__WHAT TO WORK ON__.
Retype, exactly as they appear below, the lines between the line holding "スタッフ日記 (1001, 476)" and the line holding "アミーゴ豊中服部店 (1019, 346)", both ends included.

__SUPPLIED DATA__.

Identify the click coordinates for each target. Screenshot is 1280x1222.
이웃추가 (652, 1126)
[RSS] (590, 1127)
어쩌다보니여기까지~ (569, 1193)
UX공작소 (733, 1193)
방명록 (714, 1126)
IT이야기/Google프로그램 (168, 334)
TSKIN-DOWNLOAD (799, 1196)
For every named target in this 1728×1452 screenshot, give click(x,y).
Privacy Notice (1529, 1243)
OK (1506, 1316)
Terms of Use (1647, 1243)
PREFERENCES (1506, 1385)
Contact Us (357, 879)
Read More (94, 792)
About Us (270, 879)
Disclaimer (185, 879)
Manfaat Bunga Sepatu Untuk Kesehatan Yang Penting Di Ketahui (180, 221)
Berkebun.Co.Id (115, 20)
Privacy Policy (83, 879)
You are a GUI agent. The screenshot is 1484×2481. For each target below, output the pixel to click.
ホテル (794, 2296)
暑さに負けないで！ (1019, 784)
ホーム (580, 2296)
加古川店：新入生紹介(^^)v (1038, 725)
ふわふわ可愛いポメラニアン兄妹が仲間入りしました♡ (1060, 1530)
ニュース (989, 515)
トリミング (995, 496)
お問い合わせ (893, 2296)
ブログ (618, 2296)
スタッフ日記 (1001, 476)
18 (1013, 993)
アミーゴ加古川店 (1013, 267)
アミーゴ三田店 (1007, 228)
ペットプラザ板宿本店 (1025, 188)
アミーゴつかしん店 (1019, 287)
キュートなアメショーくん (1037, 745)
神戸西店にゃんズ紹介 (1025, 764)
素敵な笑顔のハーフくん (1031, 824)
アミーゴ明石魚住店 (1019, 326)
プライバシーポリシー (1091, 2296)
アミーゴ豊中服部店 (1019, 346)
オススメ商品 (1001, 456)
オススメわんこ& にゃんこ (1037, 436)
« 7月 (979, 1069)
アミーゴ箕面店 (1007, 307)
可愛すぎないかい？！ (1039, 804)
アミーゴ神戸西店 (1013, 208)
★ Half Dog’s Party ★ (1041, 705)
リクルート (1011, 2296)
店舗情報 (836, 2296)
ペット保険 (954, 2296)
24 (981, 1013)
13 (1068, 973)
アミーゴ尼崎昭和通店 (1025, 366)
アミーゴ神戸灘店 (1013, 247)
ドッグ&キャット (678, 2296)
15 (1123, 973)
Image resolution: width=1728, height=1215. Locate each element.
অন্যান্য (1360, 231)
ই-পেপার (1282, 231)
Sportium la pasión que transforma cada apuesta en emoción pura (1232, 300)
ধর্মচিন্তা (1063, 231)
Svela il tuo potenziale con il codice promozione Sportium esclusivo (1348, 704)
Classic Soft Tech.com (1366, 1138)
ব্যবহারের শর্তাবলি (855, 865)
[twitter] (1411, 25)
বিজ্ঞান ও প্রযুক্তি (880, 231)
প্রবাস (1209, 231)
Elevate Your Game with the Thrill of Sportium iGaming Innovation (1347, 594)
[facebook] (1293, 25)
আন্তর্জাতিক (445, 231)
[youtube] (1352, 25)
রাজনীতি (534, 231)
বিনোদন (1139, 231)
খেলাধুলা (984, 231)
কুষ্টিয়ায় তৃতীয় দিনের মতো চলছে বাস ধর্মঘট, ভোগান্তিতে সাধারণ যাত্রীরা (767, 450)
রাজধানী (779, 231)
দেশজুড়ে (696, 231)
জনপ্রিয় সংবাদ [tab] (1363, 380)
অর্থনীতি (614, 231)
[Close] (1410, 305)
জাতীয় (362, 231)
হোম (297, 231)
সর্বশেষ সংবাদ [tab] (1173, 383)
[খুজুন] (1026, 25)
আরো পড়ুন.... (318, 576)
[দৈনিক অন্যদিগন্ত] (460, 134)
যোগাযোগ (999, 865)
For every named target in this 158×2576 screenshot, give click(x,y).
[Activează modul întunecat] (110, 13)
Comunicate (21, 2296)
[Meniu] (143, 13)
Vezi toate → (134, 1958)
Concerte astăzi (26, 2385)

__TASK RESULT__.
スタッフ日記 (1001, 476)
18 (1013, 993)
アミーゴ加古川店 (1013, 267)
アミーゴ三田店 (1007, 228)
ペットプラザ板宿本店 (1025, 188)
アミーゴつかしん店 (1019, 287)
キュートなアメショーくん (1037, 745)
神戸西店にゃんズ紹介 (1025, 764)
素敵な笑顔のハーフくん (1031, 824)
アミーゴ明石魚住店 (1019, 326)
プライバシーポリシー (1091, 2296)
アミーゴ豊中服部店 (1019, 346)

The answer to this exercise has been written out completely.